Después de haber escrito, de haber pensado críticamente, de haber creado un producto intelectual abyecto, es decir, disidente con una norma opresiva, se accede a un estado minado de dificultades. Se atraviesa el umbral de una casa en cuyas paredes no hay un solo ángulo recto. Las figuras geométricas no forman dos líneas ni dos planos perpendiculares. Nada parte de un mismo punto. Nada equivale a 90º. En este baile trágico, en esta pugna clásica entre la libertad y la necesidad, el sujeto político, el sujeto creador es opaco y vulnerable, su piel es tan sensible como la de cualquiera. Cuerpo que ama a otros cuerpos. Abierto y expuesto a la luz solar, ligado por el cordón umbilical a la tierra. Sensaciones contrapuestas. Pensamiento crítico.

Enfrentadas al miedo, cada palabra que trazamos es un alegato a favor de la vida y de la libertad de expresión de los pueblos, de las diferentes voces y culturas.

En efecto, si aquí y ahora estamos constatando que nos atemoriza expresarnos con total libertad, es evidente que algo no funciona en las democracias occidentales. En lugar de tratar la diferencia con una actitud indagadora afirmativa, condenamos y juzgamos nuestras diferencias. Butler insiste en la urgencia de aceptar la idea de que «nuestra supervivencia depende no de la vigilancia y la defensa de una frontera (la estrategia de determinado país soberano con relación a su territorio) sino de reconocer nuestra estrecha relación con los demás, ello nos conducirá a reconsiderar la manera de conceptualizar el cuerpo en el ámbito de la política». No hay duda de que nos estamos enfrentando al terror y al silencio que el terror mismo nos impone. Es cierto, estamos avanzando juntos, las manifestaciones y explosiones de afectos para combatir colectivamente la injusticia y la violencia no cesan. Cadenas de personas se confunden, transgreden normas represivas, fluyen y se expanden, llenando el espacio de estímulos liberadores. Sin embargo, ¿es suficiente?
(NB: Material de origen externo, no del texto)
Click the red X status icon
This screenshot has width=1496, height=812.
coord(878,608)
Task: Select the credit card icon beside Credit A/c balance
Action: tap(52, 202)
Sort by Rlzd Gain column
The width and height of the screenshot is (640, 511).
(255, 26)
No, no es suficiente si nuestra lucha (tan intensa, excesiva, que nos sobrepasa; a veces incomprensible, necesaria, árida, que busca el bienestar, el reconocimiento,...) no está ligada visceralmente a la transformación de las relaciones personales. Tanto en situaciones que abarcan lo cotidiano como en situaciones de excepcionalidad, nos urge disponer de las herramientas para sembrar y cuidar esta complicación orgánica (que respira y late) a la que llamamos convivencia. Permitir que nuestra convivencia crezca en una tierra oxigenada, no contaminada.

Pero, ¿cómo construir un espacio común, un territorio compartido más saludable?, ¿cómo podemos crear espacios de confianza donde la protección mutua sea palpable, medible, cualificable? Precisamente esta cuestión se nos plantea ahora en las diversas iniciativas encaminadas a la superación del conflicto político vasco, y a la consolidación de formas de vida más justas y pacificadoras. Creo que cada vez somos más conscientes de nuestra vulnerabilidad. Por esta razón, sigue siendo tan necesario transgredir normas y límites, derribar muros de aislamiento e incomprensión. Continuar, seguir las líneas de fuga que nos apartan de la imposibilidad, del bloqueo, del terror, de la frustración,... combatir cada una de las fuerzas reactivas que nos separan a unos de otros, y que nos impiden disfrutar de una vida más plena. Insistimos en la urgencia de liberar la vida allí donde está cautiva. Se trata de mirar de frente a esos 980 kilómetros de precipicio que nos separan de lo que somos, que nos alejan de las personas que amamos y de todo aquello que deseamos. Anhelamos la paz, queremos que el proceso de paz sea irreversible, y aunque sintamos miedo, aunque esa bestia de cien ojos nos vigile, no nos rendimos.